Your objective
For each line below that contains the word "Security", return that line.

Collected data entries
########

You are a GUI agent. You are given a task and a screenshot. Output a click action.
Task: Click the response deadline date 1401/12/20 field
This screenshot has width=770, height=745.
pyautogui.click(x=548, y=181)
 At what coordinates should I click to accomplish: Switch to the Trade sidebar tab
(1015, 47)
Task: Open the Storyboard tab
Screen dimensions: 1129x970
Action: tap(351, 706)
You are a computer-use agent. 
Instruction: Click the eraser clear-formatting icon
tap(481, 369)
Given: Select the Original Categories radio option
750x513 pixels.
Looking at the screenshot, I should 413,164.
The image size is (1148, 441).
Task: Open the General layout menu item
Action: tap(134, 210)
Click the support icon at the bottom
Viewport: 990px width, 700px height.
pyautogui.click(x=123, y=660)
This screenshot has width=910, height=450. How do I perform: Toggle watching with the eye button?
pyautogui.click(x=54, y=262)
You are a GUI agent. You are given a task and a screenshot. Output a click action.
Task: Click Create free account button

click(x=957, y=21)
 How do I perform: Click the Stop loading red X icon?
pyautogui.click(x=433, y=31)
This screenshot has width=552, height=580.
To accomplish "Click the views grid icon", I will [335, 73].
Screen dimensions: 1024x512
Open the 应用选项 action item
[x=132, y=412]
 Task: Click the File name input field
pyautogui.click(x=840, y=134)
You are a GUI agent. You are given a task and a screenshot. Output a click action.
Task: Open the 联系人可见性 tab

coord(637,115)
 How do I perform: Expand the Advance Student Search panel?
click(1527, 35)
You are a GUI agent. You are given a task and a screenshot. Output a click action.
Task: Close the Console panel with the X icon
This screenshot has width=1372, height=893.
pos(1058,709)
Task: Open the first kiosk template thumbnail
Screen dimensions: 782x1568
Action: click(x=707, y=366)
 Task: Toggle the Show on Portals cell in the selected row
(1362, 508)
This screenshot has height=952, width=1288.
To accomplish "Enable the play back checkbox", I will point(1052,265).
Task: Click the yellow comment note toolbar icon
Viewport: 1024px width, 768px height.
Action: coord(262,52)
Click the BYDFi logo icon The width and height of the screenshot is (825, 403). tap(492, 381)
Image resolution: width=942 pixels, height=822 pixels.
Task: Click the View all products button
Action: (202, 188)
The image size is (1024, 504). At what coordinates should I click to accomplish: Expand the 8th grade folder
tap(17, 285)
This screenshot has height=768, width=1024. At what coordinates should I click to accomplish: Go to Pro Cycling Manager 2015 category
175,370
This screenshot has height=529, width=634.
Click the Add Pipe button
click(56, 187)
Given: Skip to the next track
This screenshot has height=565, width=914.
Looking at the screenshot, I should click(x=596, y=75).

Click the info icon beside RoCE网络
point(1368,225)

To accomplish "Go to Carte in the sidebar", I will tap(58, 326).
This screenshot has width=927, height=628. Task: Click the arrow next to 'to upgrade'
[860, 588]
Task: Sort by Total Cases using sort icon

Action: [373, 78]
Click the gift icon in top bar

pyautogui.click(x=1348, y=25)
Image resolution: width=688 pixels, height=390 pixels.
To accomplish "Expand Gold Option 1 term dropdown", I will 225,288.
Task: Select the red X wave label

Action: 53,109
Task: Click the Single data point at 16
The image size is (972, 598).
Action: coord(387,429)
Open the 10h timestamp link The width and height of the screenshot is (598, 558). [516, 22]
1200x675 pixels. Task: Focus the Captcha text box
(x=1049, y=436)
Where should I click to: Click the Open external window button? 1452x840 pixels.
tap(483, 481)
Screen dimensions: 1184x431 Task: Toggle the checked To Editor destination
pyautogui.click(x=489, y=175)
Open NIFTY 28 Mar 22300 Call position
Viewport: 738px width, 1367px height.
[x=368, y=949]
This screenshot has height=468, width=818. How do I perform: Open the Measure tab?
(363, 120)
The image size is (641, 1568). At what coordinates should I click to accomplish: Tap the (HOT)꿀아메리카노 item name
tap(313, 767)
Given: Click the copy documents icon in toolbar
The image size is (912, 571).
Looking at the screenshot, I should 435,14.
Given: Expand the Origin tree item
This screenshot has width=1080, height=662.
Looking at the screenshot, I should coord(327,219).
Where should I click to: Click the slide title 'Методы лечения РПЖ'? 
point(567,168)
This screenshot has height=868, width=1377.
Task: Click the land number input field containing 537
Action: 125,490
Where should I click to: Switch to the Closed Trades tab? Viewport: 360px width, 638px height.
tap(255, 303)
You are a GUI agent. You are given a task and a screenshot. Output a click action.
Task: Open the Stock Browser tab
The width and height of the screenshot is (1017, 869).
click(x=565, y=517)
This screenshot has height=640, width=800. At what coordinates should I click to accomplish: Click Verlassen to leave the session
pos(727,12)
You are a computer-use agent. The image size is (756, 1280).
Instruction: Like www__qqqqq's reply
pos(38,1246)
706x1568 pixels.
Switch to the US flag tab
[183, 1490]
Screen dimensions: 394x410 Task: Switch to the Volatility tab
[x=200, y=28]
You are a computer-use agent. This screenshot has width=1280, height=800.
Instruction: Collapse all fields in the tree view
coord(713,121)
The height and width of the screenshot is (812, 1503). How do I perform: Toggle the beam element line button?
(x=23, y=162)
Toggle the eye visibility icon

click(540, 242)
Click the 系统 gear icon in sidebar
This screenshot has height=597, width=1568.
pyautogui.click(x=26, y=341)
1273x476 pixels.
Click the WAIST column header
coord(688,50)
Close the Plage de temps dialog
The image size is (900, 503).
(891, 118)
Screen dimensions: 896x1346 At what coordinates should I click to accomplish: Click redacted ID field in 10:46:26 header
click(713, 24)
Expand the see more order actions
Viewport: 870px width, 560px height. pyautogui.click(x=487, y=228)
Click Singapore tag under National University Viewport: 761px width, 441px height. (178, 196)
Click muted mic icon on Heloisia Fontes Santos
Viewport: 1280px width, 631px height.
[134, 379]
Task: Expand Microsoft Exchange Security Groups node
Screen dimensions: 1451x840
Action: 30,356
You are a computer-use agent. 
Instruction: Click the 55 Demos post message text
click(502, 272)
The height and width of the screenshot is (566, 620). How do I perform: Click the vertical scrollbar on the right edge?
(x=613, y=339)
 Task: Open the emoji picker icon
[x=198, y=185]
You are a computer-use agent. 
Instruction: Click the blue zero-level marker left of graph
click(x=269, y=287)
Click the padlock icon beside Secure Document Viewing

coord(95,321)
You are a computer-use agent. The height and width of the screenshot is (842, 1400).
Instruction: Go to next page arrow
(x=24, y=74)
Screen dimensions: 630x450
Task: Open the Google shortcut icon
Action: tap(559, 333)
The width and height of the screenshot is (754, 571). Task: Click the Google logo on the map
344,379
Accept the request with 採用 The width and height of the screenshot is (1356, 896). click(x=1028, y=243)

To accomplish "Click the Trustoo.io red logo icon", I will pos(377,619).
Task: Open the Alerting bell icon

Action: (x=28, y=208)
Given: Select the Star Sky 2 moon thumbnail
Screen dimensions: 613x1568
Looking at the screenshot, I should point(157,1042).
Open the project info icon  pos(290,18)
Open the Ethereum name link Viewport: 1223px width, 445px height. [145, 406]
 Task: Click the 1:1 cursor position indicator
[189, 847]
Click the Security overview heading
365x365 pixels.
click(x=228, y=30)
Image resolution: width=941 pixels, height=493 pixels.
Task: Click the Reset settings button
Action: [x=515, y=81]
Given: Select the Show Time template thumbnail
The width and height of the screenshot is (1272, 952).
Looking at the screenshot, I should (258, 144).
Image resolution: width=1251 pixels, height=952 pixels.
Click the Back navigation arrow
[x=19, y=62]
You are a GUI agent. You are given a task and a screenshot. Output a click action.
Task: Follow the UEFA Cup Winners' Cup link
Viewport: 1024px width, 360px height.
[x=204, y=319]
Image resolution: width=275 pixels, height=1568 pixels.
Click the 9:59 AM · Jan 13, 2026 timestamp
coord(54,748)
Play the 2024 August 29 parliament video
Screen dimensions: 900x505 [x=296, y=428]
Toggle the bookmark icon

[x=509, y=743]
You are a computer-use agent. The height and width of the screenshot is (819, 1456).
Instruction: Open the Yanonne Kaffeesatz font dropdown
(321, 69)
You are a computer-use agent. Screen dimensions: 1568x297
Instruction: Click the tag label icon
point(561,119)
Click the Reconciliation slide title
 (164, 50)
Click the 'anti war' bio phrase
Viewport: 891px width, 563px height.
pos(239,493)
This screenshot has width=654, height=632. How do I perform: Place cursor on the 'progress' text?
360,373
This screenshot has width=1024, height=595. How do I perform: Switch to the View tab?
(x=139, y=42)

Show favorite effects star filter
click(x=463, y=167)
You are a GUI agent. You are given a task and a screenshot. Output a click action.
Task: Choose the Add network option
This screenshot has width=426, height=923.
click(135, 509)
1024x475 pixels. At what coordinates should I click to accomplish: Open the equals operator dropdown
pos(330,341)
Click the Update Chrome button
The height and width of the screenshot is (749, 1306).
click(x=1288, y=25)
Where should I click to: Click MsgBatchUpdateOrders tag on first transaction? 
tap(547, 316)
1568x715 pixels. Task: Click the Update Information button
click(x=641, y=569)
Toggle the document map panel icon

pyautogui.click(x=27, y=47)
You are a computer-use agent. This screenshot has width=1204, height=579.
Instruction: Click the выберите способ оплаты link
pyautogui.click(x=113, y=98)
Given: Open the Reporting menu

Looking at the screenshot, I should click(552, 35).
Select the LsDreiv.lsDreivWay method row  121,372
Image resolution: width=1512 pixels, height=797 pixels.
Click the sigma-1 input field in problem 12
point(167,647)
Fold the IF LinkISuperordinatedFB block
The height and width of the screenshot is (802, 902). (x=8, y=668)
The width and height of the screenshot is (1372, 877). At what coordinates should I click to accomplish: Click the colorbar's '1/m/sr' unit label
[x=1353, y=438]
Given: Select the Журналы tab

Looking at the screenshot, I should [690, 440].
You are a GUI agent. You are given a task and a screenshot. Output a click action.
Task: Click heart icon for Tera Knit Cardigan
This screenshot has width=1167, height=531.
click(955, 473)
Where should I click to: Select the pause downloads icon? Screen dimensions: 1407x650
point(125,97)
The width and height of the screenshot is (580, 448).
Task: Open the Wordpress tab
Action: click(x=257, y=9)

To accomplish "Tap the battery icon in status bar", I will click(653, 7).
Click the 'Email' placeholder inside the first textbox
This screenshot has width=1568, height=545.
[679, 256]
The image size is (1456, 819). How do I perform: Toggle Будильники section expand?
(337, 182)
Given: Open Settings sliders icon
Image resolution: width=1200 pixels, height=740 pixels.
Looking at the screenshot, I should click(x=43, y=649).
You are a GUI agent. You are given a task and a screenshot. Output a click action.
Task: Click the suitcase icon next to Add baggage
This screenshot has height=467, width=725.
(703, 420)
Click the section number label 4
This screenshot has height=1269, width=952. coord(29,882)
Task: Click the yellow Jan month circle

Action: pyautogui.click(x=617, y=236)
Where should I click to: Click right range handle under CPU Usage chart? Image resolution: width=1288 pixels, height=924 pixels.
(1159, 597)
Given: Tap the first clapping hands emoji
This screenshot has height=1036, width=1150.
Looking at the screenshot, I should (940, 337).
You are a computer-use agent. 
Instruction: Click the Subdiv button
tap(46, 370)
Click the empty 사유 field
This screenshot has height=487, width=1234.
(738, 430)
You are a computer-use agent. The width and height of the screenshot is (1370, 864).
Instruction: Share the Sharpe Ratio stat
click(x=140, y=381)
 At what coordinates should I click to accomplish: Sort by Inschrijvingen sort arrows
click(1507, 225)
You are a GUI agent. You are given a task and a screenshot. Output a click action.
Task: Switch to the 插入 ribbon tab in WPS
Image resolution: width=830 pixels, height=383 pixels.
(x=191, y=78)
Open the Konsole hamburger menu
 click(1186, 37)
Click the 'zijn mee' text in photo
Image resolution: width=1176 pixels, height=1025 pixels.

########

Solution to this problem
Task: Expand Microsoft Exchange Security Groups node
Click the Security overview heading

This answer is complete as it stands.